Supplied material ▸
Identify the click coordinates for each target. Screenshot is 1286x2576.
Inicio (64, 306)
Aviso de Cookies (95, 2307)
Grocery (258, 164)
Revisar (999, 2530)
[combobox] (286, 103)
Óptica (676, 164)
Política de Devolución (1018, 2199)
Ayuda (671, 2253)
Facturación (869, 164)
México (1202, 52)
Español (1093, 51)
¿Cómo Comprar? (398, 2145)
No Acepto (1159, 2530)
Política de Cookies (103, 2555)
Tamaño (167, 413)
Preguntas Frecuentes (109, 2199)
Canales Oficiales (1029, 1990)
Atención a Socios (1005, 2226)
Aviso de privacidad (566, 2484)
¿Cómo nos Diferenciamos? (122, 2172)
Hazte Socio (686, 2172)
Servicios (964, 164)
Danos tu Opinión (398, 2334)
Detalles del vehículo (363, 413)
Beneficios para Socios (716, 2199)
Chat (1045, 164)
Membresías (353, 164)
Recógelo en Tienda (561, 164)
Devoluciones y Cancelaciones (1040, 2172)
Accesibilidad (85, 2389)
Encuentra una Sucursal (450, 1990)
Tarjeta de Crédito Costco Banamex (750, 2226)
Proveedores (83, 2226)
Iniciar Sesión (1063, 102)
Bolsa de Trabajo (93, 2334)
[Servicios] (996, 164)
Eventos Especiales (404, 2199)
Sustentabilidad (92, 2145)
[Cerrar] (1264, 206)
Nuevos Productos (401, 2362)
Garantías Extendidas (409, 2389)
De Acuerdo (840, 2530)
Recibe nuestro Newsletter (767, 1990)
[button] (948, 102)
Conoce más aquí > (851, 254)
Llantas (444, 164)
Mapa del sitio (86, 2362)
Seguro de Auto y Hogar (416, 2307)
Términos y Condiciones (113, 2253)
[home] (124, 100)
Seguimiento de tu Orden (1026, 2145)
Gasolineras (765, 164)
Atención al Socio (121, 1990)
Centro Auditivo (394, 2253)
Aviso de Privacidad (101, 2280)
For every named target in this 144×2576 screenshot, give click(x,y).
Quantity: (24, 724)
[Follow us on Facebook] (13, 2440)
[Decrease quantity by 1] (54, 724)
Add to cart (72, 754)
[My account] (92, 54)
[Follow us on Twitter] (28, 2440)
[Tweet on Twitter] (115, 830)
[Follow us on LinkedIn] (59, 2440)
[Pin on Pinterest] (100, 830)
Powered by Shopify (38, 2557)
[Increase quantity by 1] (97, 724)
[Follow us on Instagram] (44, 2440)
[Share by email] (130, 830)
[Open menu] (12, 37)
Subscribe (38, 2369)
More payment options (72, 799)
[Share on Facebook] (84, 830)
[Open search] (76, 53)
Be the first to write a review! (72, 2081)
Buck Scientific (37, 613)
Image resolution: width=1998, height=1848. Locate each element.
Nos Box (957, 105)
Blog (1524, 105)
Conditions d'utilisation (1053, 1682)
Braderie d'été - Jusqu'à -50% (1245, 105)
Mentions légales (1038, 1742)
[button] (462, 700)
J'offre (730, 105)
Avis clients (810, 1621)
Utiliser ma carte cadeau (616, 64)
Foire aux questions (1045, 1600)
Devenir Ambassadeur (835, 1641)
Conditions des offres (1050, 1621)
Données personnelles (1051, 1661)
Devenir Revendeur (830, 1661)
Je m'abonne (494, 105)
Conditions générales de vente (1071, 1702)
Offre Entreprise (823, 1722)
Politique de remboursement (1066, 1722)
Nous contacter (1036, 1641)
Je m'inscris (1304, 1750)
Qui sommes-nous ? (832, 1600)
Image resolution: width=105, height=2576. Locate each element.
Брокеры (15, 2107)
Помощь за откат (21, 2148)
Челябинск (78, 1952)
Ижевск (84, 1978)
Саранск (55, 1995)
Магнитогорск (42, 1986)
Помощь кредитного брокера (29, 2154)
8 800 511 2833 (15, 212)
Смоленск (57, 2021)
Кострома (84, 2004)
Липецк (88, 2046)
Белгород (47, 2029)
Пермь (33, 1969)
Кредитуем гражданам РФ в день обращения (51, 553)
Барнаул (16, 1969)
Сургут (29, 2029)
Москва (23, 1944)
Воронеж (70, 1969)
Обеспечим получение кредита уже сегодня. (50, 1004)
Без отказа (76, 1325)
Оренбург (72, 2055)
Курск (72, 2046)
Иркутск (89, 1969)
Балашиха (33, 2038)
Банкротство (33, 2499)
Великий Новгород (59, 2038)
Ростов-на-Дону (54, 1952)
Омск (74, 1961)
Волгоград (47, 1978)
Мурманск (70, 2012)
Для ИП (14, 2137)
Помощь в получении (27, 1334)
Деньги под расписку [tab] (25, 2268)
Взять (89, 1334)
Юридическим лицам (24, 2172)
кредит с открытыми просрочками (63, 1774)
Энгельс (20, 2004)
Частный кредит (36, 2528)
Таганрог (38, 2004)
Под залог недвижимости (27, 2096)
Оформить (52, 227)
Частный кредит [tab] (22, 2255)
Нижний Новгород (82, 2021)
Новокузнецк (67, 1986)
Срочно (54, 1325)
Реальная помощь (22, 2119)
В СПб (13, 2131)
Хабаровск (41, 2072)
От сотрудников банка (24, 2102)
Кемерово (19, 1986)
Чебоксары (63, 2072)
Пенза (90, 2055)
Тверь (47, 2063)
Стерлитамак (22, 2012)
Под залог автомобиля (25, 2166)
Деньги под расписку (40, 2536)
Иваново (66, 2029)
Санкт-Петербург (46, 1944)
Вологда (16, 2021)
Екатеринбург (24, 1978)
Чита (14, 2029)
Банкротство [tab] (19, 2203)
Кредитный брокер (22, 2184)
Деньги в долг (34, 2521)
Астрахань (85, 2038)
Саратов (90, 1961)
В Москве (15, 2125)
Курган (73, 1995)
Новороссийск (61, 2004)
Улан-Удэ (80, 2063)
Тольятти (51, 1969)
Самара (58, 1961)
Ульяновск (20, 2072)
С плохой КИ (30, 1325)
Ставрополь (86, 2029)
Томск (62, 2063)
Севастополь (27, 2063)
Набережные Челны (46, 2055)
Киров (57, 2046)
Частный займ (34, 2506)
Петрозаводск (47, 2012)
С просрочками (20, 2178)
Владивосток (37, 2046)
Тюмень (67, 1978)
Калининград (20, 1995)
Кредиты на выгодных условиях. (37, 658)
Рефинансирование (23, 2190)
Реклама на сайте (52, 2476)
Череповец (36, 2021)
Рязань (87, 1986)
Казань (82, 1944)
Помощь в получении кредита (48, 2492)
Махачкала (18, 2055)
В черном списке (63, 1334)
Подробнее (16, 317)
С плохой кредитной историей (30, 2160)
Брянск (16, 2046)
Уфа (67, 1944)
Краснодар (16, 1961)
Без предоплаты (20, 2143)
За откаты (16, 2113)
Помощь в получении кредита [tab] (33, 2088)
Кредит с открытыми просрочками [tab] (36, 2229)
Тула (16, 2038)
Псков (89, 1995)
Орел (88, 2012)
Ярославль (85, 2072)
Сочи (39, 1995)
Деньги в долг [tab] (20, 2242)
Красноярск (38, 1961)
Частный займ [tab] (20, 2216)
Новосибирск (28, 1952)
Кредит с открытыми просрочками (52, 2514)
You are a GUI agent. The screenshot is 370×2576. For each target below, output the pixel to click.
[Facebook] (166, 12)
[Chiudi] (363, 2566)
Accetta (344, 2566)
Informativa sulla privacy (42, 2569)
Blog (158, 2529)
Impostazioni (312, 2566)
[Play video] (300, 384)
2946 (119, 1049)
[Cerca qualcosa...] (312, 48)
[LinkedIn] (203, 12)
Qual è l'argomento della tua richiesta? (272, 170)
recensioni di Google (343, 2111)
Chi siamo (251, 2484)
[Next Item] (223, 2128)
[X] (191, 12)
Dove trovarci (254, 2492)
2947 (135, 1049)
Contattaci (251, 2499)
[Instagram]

Exercise requirements ▸
Could you set down every record exactly as given?

Solved problem ▸
Identify the click coordinates for each target. Screenshot is 1286x2576.
Inicio (64, 306)
Aviso de Cookies (95, 2307)
Grocery (258, 164)
Revisar (999, 2530)
[combobox] (286, 103)
Óptica (676, 164)
Política de Devolución (1018, 2199)
Ayuda (671, 2253)
Facturación (869, 164)
México (1202, 52)
Español (1093, 51)
¿Cómo Comprar? (398, 2145)
No Acepto (1159, 2530)
Política de Cookies (103, 2555)
Tamaño (167, 413)
Preguntas Frecuentes (109, 2199)
Canales Oficiales (1029, 1990)
Atención a Socios (1005, 2226)
Aviso de privacidad (566, 2484)
¿Cómo nos Diferenciamos? (122, 2172)
Hazte Socio (686, 2172)
Servicios (964, 164)
Danos tu Opinión (398, 2334)
Detalles del vehículo (363, 413)
Beneficios para Socios (716, 2199)
Chat (1045, 164)
Membresías (353, 164)
Recógelo en Tienda (561, 164)
Devoluciones y Cancelaciones (1040, 2172)
Accesibilidad (85, 2389)
Encuentra una Sucursal (450, 1990)
Tarjeta de Crédito Costco Banamex (750, 2226)
Proveedores (83, 2226)
Iniciar Sesión (1063, 102)
Bolsa de Trabajo (93, 2334)
[Servicios] (996, 164)
Eventos Especiales (404, 2199)
Sustentabilidad (92, 2145)
[Cerrar] (1264, 206)
Nuevos Productos (401, 2362)
Garantías Extendidas (409, 2389)
De Acuerdo (840, 2530)
Recibe nuestro Newsletter (767, 1990)
[button] (948, 102)
Conoce más aquí > (851, 254)
Llantas (444, 164)
Mapa del sitio (86, 2362)
Seguro de Auto y Hogar (416, 2307)
Términos y Condiciones (113, 2253)
[home] (124, 100)
Seguimiento de tu Orden (1026, 2145)
Gasolineras (765, 164)
Atención al Socio (121, 1990)
Centro Auditivo (394, 2253)
Aviso de Privacidad (101, 2280)
For every named target in this 144×2576 screenshot, give click(x,y).
Quantity: (24, 724)
[Follow us on Facebook] (13, 2440)
[Decrease quantity by 1] (54, 724)
Add to cart (72, 754)
[My account] (92, 54)
[Follow us on Twitter] (28, 2440)
[Tweet on Twitter] (115, 830)
[Follow us on LinkedIn] (59, 2440)
[Pin on Pinterest] (100, 830)
Powered by Shopify (38, 2557)
[Increase quantity by 1] (97, 724)
[Follow us on Instagram] (44, 2440)
[Share by email] (130, 830)
[Open menu] (12, 37)
Subscribe (38, 2369)
More payment options (72, 799)
[Share on Facebook] (84, 830)
[Open search] (76, 53)
Be the first to write a review! (72, 2081)
Buck Scientific (37, 613)
Image resolution: width=1998, height=1848. Locate each element.
Nos Box (957, 105)
Blog (1524, 105)
Conditions d'utilisation (1053, 1682)
Braderie d'été - Jusqu'à -50% (1245, 105)
Mentions légales (1038, 1742)
[button] (462, 700)
J'offre (730, 105)
Avis clients (810, 1621)
Utiliser ma carte cadeau (616, 64)
Foire aux questions (1045, 1600)
Devenir Ambassadeur (835, 1641)
Conditions des offres (1050, 1621)
Données personnelles (1051, 1661)
Devenir Revendeur (830, 1661)
Je m'abonne (494, 105)
Conditions générales de vente (1071, 1702)
Offre Entreprise (823, 1722)
Politique de remboursement (1066, 1722)
Nous contacter (1036, 1641)
Je m'inscris (1304, 1750)
Qui sommes-nous ? (832, 1600)
Image resolution: width=105, height=2576. Locate each element.
Брокеры (15, 2107)
Помощь за откат (21, 2148)
Челябинск (78, 1952)
Ижевск (84, 1978)
Саранск (55, 1995)
Магнитогорск (42, 1986)
Помощь кредитного брокера (29, 2154)
8 800 511 2833 (15, 212)
Смоленск (57, 2021)
Кострома (84, 2004)
Липецк (88, 2046)
Белгород (47, 2029)
Пермь (33, 1969)
Кредитуем гражданам РФ в день обращения (51, 553)
Барнаул (16, 1969)
Сургут (29, 2029)
Москва (23, 1944)
Воронеж (70, 1969)
Обеспечим получение кредита уже сегодня. (50, 1004)
Без отказа (76, 1325)
Оренбург (72, 2055)
Курск (72, 2046)
Иркутск (89, 1969)
Балашиха (33, 2038)
Банкротство (33, 2499)
Великий Новгород (59, 2038)
Ростов-на-Дону (54, 1952)
Омск (74, 1961)
Волгоград (47, 1978)
Мурманск (70, 2012)
Для ИП (14, 2137)
Помощь в получении (27, 1334)
Деньги под расписку [tab] (25, 2268)
Взять (89, 1334)
Юридическим лицам (24, 2172)
кредит с открытыми просрочками (63, 1774)
Энгельс (20, 2004)
Частный кредит (36, 2528)
Таганрог (38, 2004)
Под залог недвижимости (27, 2096)
Оформить (52, 227)
Частный кредит [tab] (22, 2255)
Нижний Новгород (82, 2021)
Новокузнецк (67, 1986)
Срочно (54, 1325)
Реальная помощь (22, 2119)
В СПб (13, 2131)
Хабаровск (41, 2072)
От сотрудников банка (24, 2102)
Кемерово (19, 1986)
Чебоксары (63, 2072)
Пенза (90, 2055)
Тверь (47, 2063)
Стерлитамак (22, 2012)
Под залог автомобиля (25, 2166)
Деньги под расписку (40, 2536)
Иваново (66, 2029)
Санкт-Петербург (46, 1944)
Вологда (16, 2021)
Екатеринбург (24, 1978)
Чита (14, 2029)
Банкротство [tab] (19, 2203)
Кредитный брокер (22, 2184)
Деньги в долг (34, 2521)
Астрахань (85, 2038)
Саратов (90, 1961)
В Москве (15, 2125)
Курган (73, 1995)
Новороссийск (61, 2004)
Улан-Удэ (80, 2063)
Тольятти (51, 1969)
Самара (58, 1961)
Ульяновск (20, 2072)
С плохой КИ (30, 1325)
Ставрополь (86, 2029)
Томск (62, 2063)
Севастополь (27, 2063)
Набережные Челны (46, 2055)
Киров (57, 2046)
Частный займ (34, 2506)
Петрозаводск (47, 2012)
С просрочками (20, 2178)
Владивосток (37, 2046)
Тюмень (67, 1978)
Калининград (20, 1995)
Кредиты на выгодных условиях. (37, 658)
Рефинансирование (23, 2190)
Реклама на сайте (52, 2476)
Череповец (36, 2021)
Рязань (87, 1986)
Казань (82, 1944)
Помощь в получении кредита (48, 2492)
Махачкала (18, 2055)
В черном списке (63, 1334)
Подробнее (16, 317)
С плохой кредитной историей (30, 2160)
Брянск (16, 2046)
Уфа (67, 1944)
Краснодар (16, 1961)
Без предоплаты (20, 2143)
За откаты (16, 2113)
Помощь в получении кредита [tab] (33, 2088)
Кредит с открытыми просрочками [tab] (36, 2229)
Тула (16, 2038)
Псков (89, 1995)
Орел (88, 2012)
Ярославль (85, 2072)
Сочи (39, 1995)
Деньги в долг [tab] (20, 2242)
Красноярск (38, 1961)
Частный займ [tab] (20, 2216)
Новосибирск (28, 1952)
Кредит с открытыми просрочками (52, 2514)
You are a GUI agent. The screenshot is 370×2576. For each target below, output the pixel to click.
[Facebook] (166, 12)
[Chiudi] (363, 2566)
Accetta (344, 2566)
Informativa sulla privacy (42, 2569)
Blog (158, 2529)
Impostazioni (312, 2566)
[Play video] (300, 384)
2946 (119, 1049)
[Cerca qualcosa...] (312, 48)
[LinkedIn] (203, 12)
Qual è l'argomento della tua richiesta? (272, 170)
recensioni di Google (343, 2111)
Chi siamo (251, 2484)
[Next Item] (223, 2128)
[X] (191, 12)
Dove trovarci (254, 2492)
2947 (135, 1049)
Contattaci (251, 2499)
[Instagram]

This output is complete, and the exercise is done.